Early supporters such as Edge Info and Alipay (Alibaba Chinese arms), faltering founders, founders and Uber BV, which sells the food delivery business until recently, all registered as public shareholders.
Traditionally, most bluechips such as the reliance industry, TCS, HDFC banks and several others have promoters.
Exceptions include HDFC, ICICI Bank, ITC and L & T.
The council also decided to divide two 20% locking from promoter holding in newly registered companies up to 18 months from three years and for non-promoters for six months from one year.
This will submit to several conditions related to the use of funds raised through the IPO, Sebi said.
Industry experts say the two decisions must maintain market regulations in harmony with the share ownership scenario that appears in this country.
According to Sandeep Parekh, a securities lawyer and former executive director with SBI, the promoter concept is rigid with “almost no international parallel”.
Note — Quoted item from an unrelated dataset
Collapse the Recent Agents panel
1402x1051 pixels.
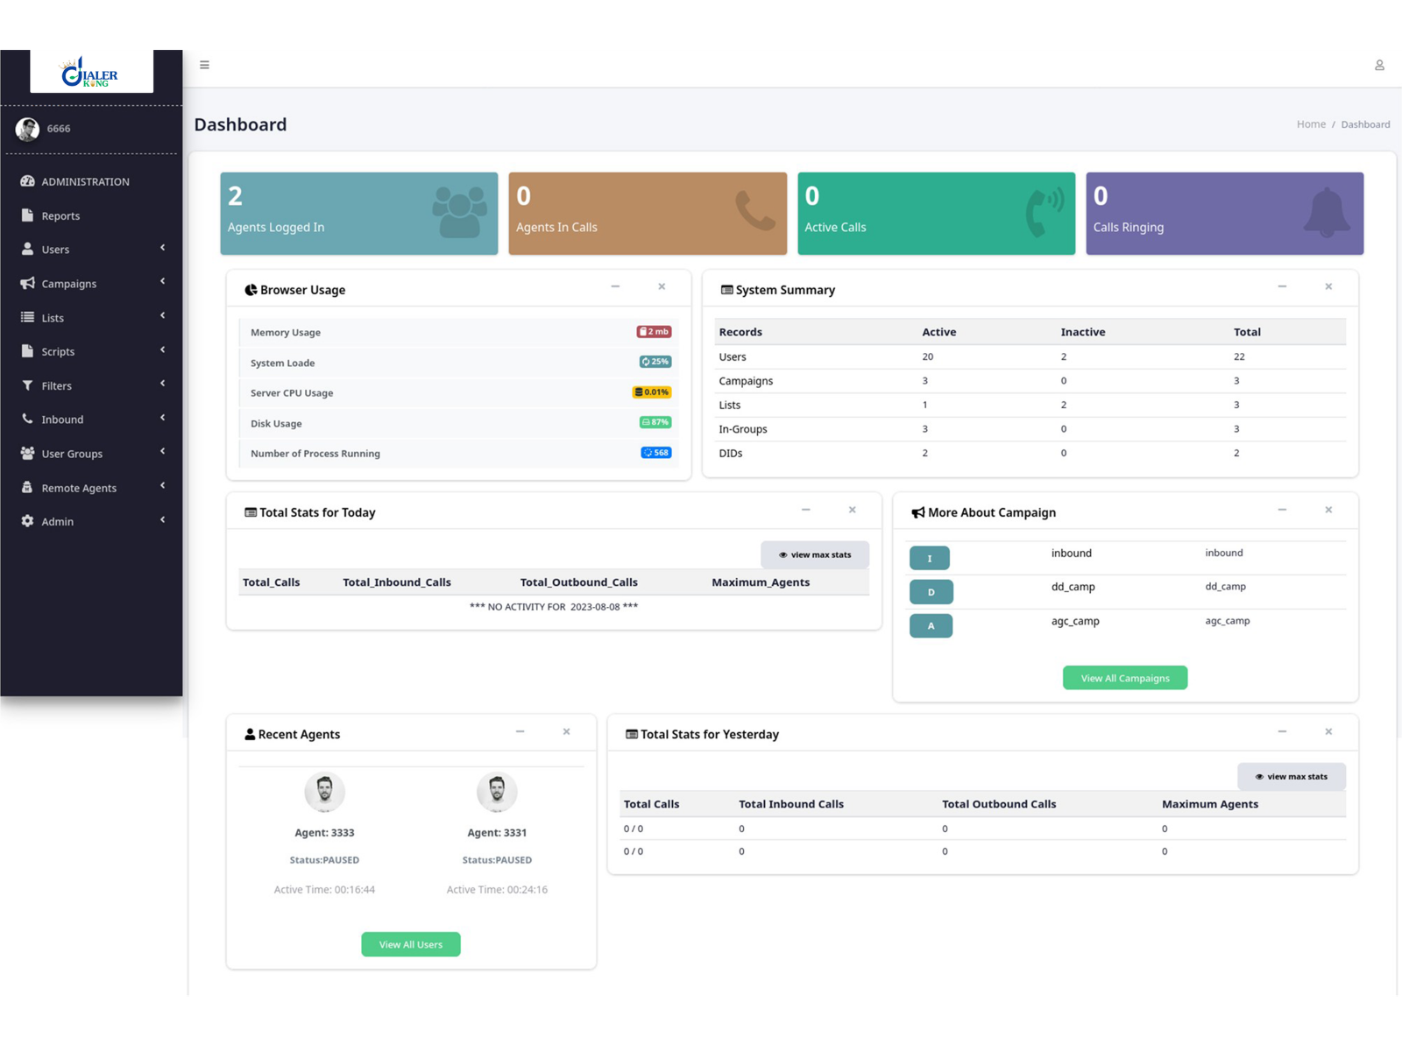tap(520, 731)

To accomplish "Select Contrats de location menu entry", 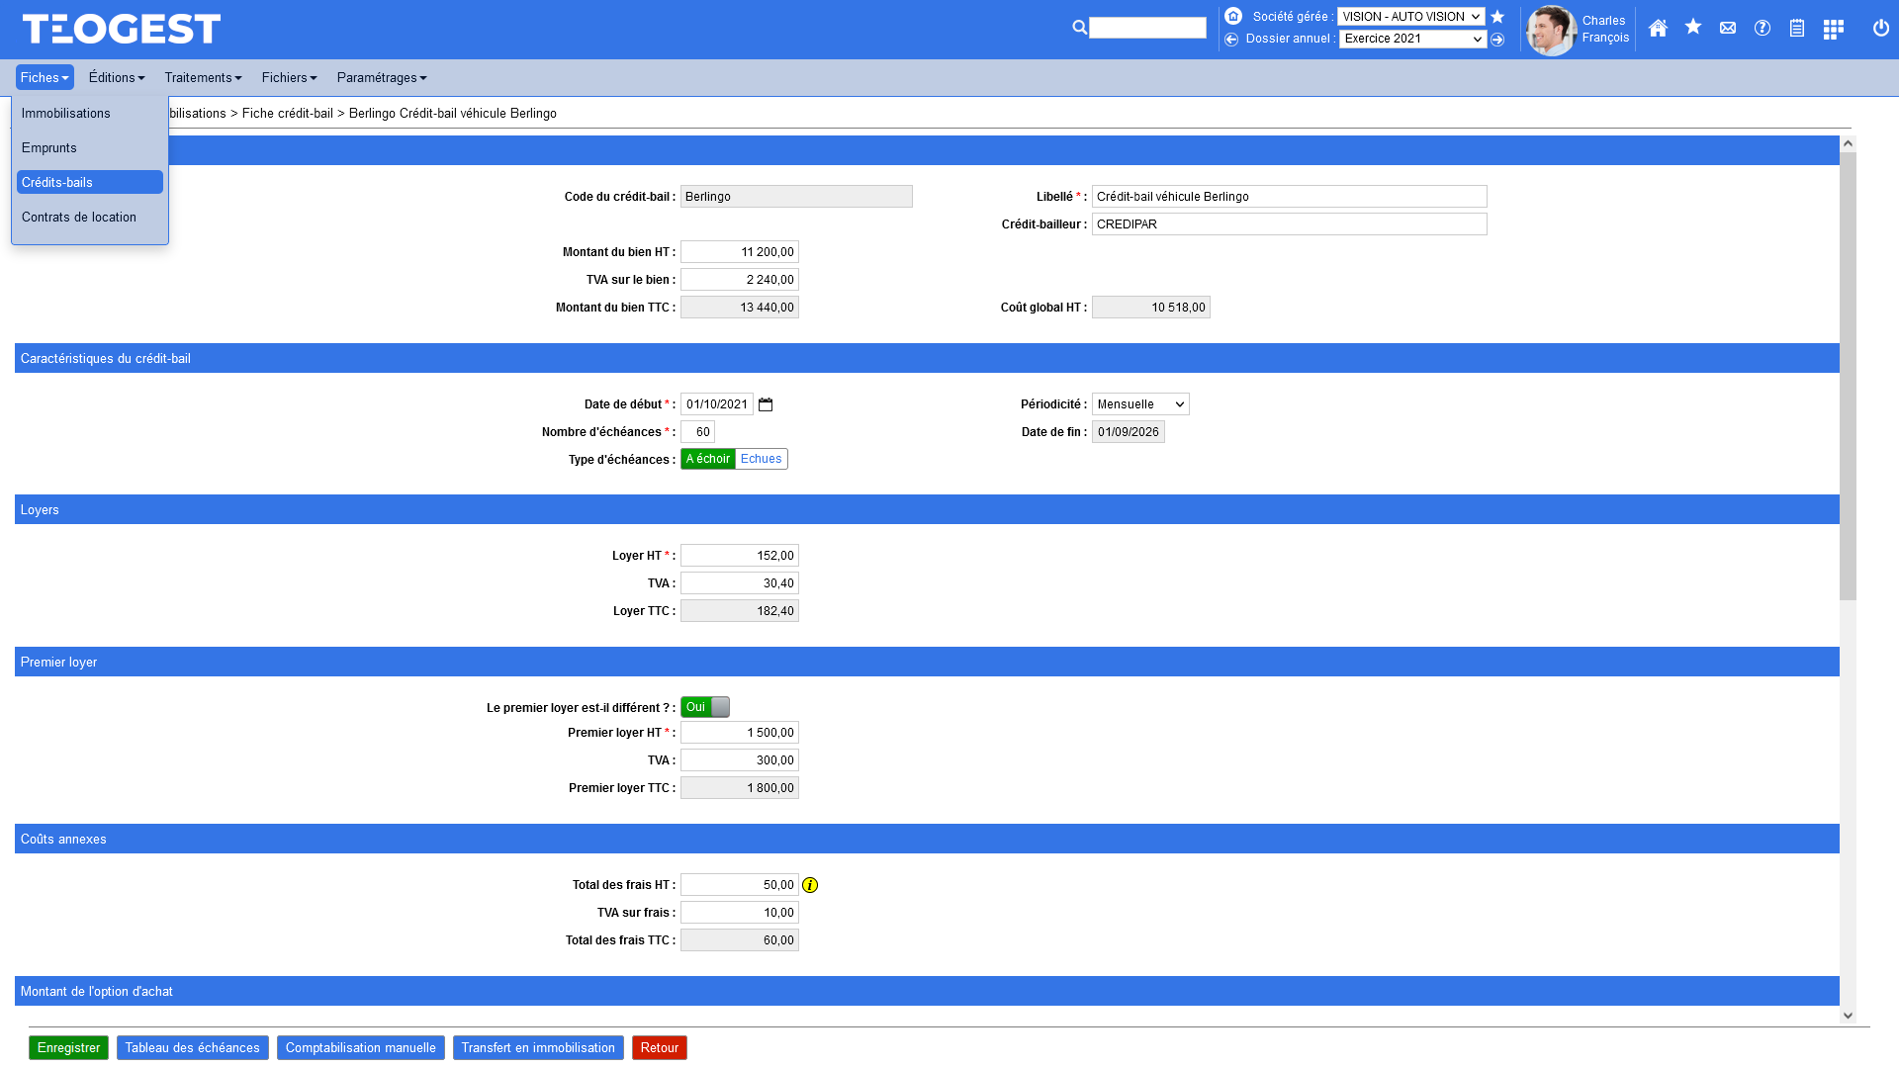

“The decision of the SBI to move to the concept of ‘people in control’ is a more realistic portrayal, liquid and accurate of who truly controls the company,” Parekh said.
Securities lawyers also felt that the reduction in ownership locking was a forward-looking step.
“Private equity investors will welcome the reduction of the post-IPO key period because they can get a way out on time,” Anand Lakra said, partner, said Associates J.
According to Parekh, this decision also has the potential to increase liquidity in the market, “because more shares are available for trading “.
Lakra also feels that Sebi can use this opportunity – steps to change from promoters to control people – to reconsider the control definition itself.
To facilitate the government’s purpose ‘ease of doing business’, SEBI on Friday also canceled the requirement to express post-facto nod for acquisition between 2-5% share ownership in the market infrastructure institution.
“Shares, clearing companies and deposits will place the right mechanism to ensure compliance with appropriate and appropriate criteria,” said Sebi.
Sebi also combines two rules of sweat equity regulations, and distributed regulations of employment-based rewards – becoming a new one named Sebi (Employee Benefits based and Sweat Justice), 2021.